ECLI:NL:GHSHE:2020:3790
Gerechtshof 's-Hertogenbosch
- Hoger beroep
- Rechtspraak.nl
Hoger beroep tegen vrijspraak van wederrechtelijke vrijheidsberoving met strafmotivering en schending van redelijke termijn
In deze zaak gaat het om een hoger beroep tegen een vrijspraak van de rechtbank Zeeland-West-Brabant, waar de verdachte werd vrijgesproken van een aantal tenlastegelegde feiten, waaronder opzettelijke vrijheidsberoving. De verdachte, geboren in 1990, werd beschuldigd van het wederrechtelijk van de vrijheid beroven van zijn toenmalige partner. Het hof heeft het hoger beroep behandeld en de vordering van de advocaat-generaal gehoord, die een taakstraf van 180 uren had gevorderd.
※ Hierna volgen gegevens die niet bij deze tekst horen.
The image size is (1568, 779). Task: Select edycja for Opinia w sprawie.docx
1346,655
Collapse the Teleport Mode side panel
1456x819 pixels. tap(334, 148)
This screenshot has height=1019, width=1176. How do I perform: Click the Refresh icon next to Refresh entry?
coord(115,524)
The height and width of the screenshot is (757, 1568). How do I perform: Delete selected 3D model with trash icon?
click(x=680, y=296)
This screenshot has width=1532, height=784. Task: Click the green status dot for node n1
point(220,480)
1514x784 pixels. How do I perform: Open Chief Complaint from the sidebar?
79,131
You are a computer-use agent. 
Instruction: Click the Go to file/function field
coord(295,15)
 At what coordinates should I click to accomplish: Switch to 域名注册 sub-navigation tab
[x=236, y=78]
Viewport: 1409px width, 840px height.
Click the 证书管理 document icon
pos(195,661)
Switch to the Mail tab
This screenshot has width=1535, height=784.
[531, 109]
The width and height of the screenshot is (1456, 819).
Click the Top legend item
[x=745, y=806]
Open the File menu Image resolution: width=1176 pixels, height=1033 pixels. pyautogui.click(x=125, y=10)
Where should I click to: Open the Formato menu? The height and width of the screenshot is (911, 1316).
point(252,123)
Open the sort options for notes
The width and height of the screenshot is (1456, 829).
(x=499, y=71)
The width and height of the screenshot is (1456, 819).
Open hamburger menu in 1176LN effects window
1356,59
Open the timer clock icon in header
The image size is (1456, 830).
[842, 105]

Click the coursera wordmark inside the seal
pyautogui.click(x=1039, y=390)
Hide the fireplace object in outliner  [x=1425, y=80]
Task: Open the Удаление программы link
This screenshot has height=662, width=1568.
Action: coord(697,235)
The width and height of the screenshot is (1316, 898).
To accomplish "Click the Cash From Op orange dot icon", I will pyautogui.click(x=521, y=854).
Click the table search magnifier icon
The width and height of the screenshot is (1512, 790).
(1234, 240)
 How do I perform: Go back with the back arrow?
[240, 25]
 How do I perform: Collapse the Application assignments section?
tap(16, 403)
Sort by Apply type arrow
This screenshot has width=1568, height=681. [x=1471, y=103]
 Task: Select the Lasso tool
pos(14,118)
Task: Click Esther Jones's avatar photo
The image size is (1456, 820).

De verdachte heeft primair vrijspraak bepleit en subsidiair een strafmaatverweer gevoerd. Het hof heeft vastgesteld dat het hoger beroep van de verdachte niet ontvankelijk is voor wat betreft de vrijspraak van de rechtbank, omdat dit in strijd is met artikel 404 van het Wetboek van Strafvordering.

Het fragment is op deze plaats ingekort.